## EXERCISE TASK
List each line of the listing below that contains the word "Click", treating uppercase and lowercase as different.

## DATA PROVIDED
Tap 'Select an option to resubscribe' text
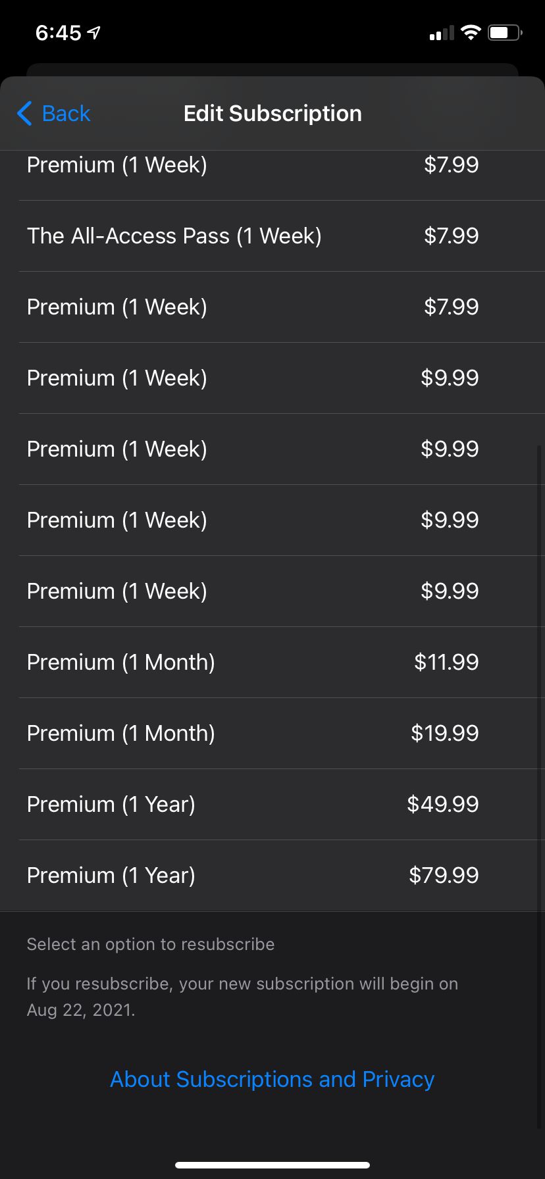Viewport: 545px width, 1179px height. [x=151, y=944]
...
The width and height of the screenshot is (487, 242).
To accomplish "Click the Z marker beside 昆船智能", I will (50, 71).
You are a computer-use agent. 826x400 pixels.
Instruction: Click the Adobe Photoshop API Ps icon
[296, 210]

## EXERCISE OUTPUT
To accomplish "Click the Z marker beside 昆船智能", I will (50, 71).
Instruction: Click the Adobe Photoshop API Ps icon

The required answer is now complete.